--- DOCUMENT SEGMENT ---

3 New myths about vaping and the scientific evidence that debunks them
Every day, it seems as if the mainstream media is pushing yet another public health crisis associated with vaping. One recent report surfacing online claims that electronic cigarettes cause brain seizures. Another falsehood alleges that teens are juuling in such massive quantities that high school principals are even considering ripping the doors off of the washrooms.
But most of these ridiculous claims are pure and utter fantasy designed to spread fear and disinformation and keep smokers hooked on tobacco cigarettes. Here are a few of the more recent myths finding their way onto social media – and the scientific evidence that debunks them.
Myth #1: Vaping is just as deadly as smoking.
Just because an electronic cigarette produces a white plume of vapor that looks very much like the white smoke of a tobacco cigarette does not automatically mean that they are both equally as dangerous to one’s health. That’s just plain stupid. Yet that’s what many people think.
As far back as 2015, England’s national health organization Public Health England released published findings indicating that vaping is approximately 95 percent less harmful than smoking. In the United States, however, public health officials refuse to acknowledge that the UK study even exists. Instead, agencies like the U.S. Food and Drug Administration (FDA) insist on telling the general public that “more research is needed” before the agency can officially endorse vaping.
But the research is in. In a 2017 press release, the medical publication Lung Disease News announced the publishing of new research indicating entitled E-Cigarettes carry much less risk of lung cancer than cigarette smoke, study finds. The title alone makes clear that vaping is definitely not as deadly as smoking, but after delving deeper into the report’s text, the researchers clearly state that “most e-cigarettes had cancer potencies that were less than 1 percent of cigarette smoke.” They also state that average toxicities levels of most vapor products are “less than 1 percent of cigarette smoke.”
Myth #2: Vaping is a gateway to smoking.
Even the U.S. Centers for Disease Control and Prevention (CDC) publicly admits that national smoking rates across all demographics are at historic lows – even among teenagers. Yes, teen vaping is on the rise, but would public health officials rather teenagers experiment with smoking instead?

--- RECORDS PROVIDED ---

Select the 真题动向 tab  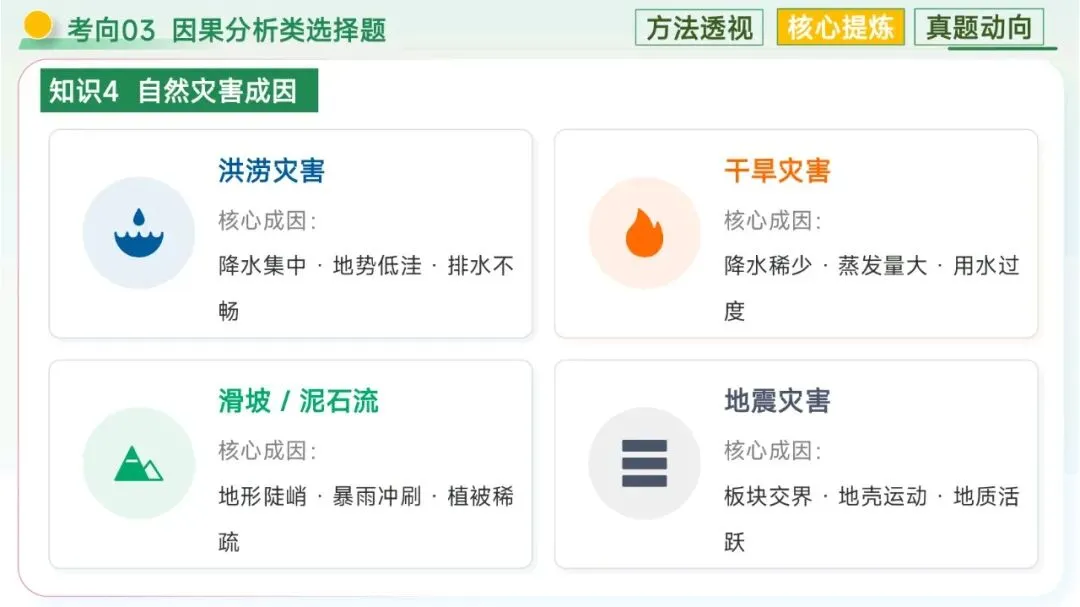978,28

---
--- RECORDS PROVIDED ---

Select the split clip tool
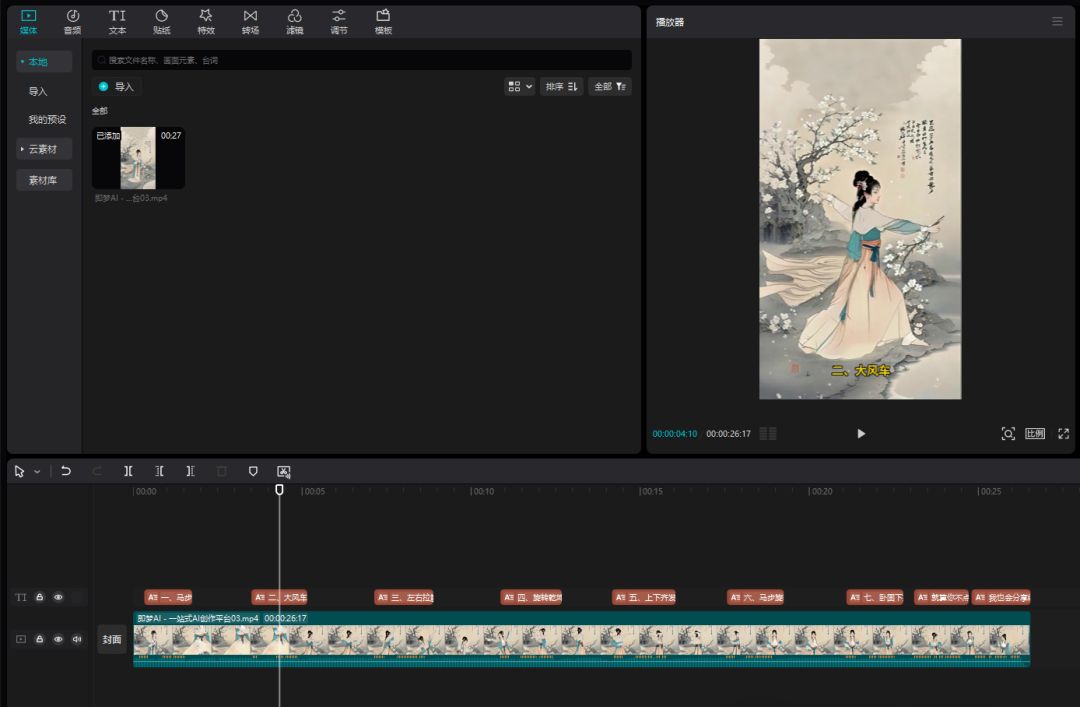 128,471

---
--- RECORDS PROVIDED ---

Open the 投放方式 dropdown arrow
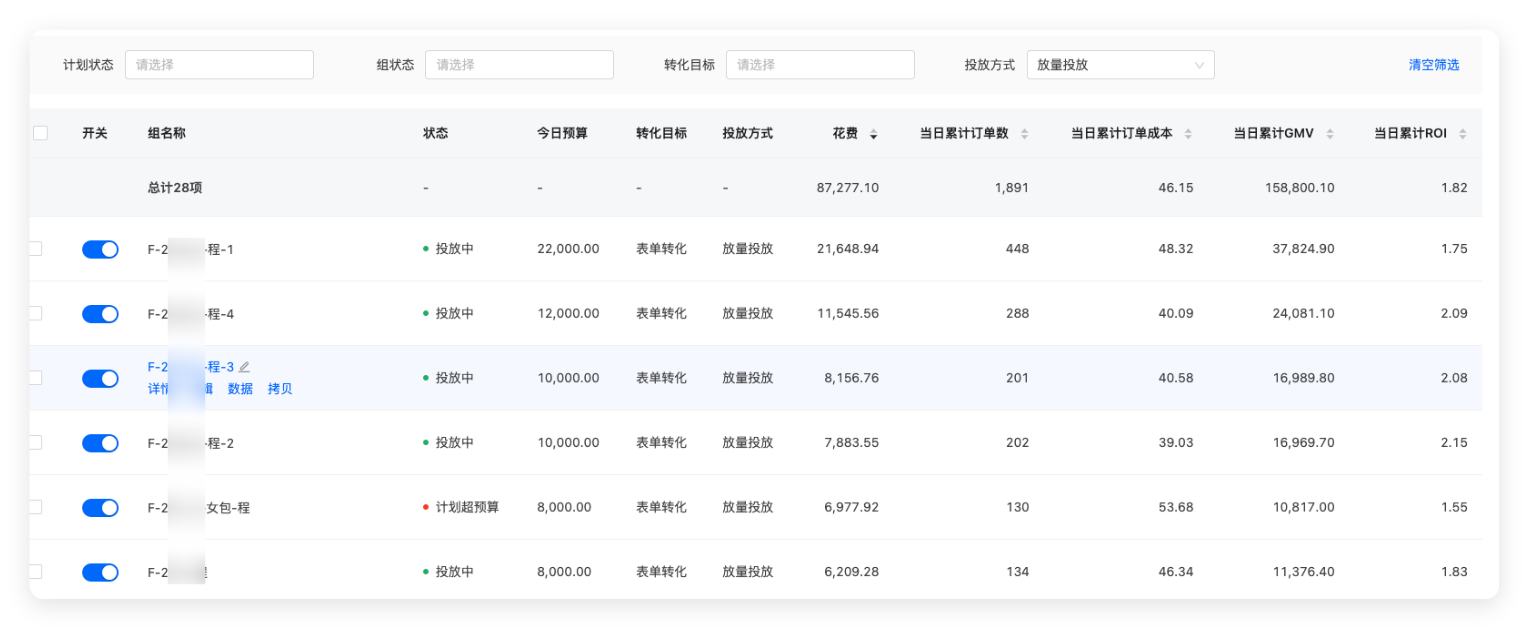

---

* WHAT TO DO *
In the text on vaping myths, how much less harmful than smoking did Public Health England find vaping to be?

* TASK RESULT *
Approximately 95 percent less harmful.